Current Urology | 2015
Andreas Bourdoumis; Panagiotis Christopoulos; Nirmal Raj; Artemis Fedder; Noor Buchholz
Objectives: To investigate the performance of laser fibers from 6 major manufacturers in vitro and to identify the effect of time and angulations (180° and 0°) on fiber power output. Materials and Methods: Overall, 36 single-use fibers were used. Each was tested with an energy input of 0.8, 1.4 and 2.0 Joules. A power detector measured power output after 1, 5, 10 and 15 minutes for three 15-minute cycles of continuous use. For the first 2 cycles, the fiber was bent to 180° with the use of a pre fabricated mould. Analysis of the data was performed by ANOVA and Tukeys test when the results were significant amongst groups. Statistical significance was deemed p < 0.05. Results: No fiber fracture occurred.
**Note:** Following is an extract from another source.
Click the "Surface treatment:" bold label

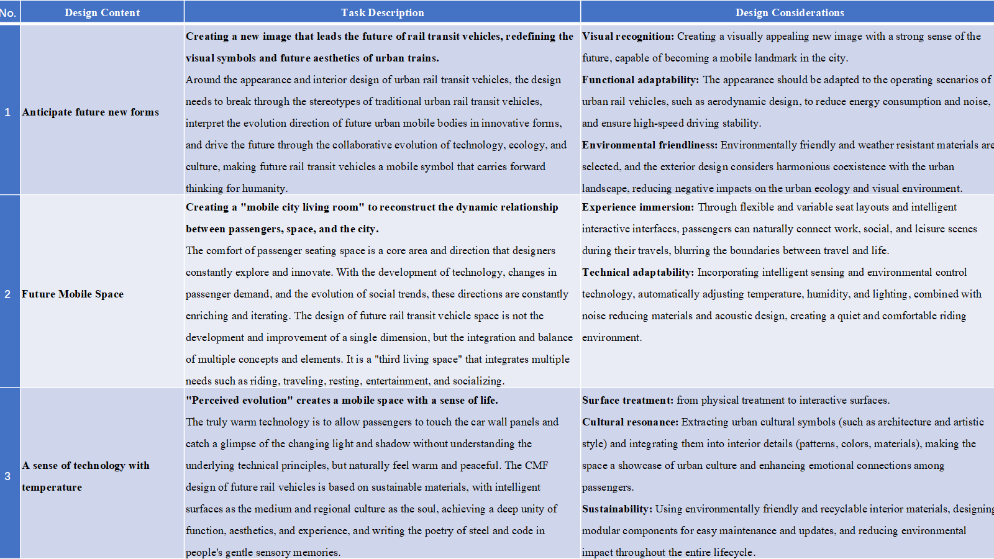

There was no significant difference in output at 15 minutes of continuous use at 0° and 180°. The reduction in energy output at the 15th minute of continuous use at 180° was not significant for any fiber type or initial input. Only output differences between the fibers proved to be significant (p = 0.001). Conclusion: Fiber fracture and decline in performance is not due to deflection and continuous use. Frictional forces that occur between the fiber tip and the stone fragments may be responsible.